8 de fevereiro de 2026

Processos como mordaça: o assédio judicial contra o jornalismo se banaliza no RN

Autor: Daniel Menezes

Políticos — sobretudo os de direita que se apresentam como defensores da liberdade de expressão — têm recorrido cada vez mais a processos judiciais como instrumento de assédio contra quem faz jornalismo.

A estratégia é simples e, infelizmente, eficaz. Usam a estrutura gratuita dos mandatos para mover ações contra jornalistas. Independentemente do desfecho, o efeito é o mesmo: o jornalista já perdeu. Terá de arcar com honorários advocatícios, custas processuais e o desgaste emocional de responder a um processo. Do outro lado, o político conta com advogado pago com recursos públicos e, muitas vezes, sequer precisa comparecer às fases do processo.

Depois desse custo — financeiro e psicológico — o recado fica dado. O jornalista passa a pensar duas vezes antes de voltar ao tema. E o objetivo do silenciamento é alcançado.

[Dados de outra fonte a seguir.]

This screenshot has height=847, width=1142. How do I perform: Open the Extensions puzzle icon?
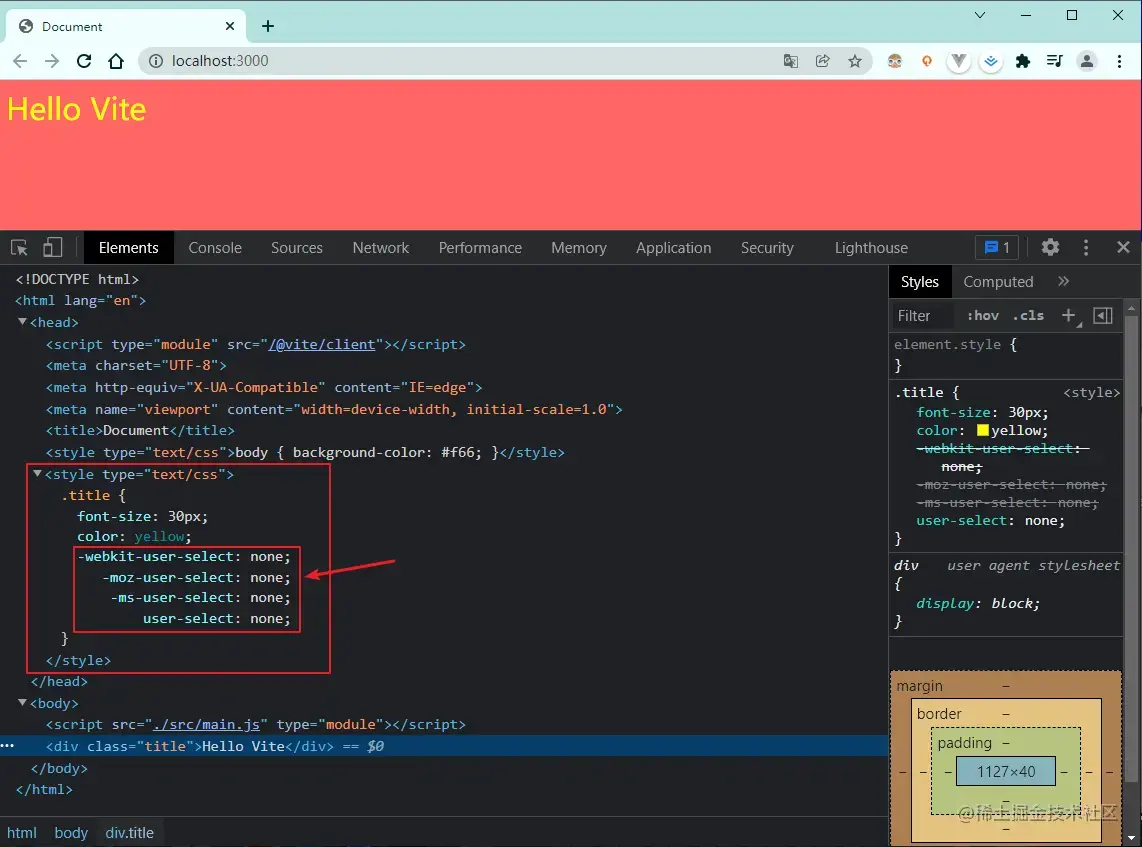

É importante frisar: não se trata aqui de defender calúnia ou difamação. O problema são ações ajuizadas contra reportagens baseadas em documentos, dados oficiais e informações públicas. Em muitos desses casos, basta uma leitura atenta do texto e das fontes citadas para perceber o caráter descabido das acusações.

O que está em jogo não é honra pessoal, mas a tentativa de intimidar, constranger e restringir o exercício do jornalismo.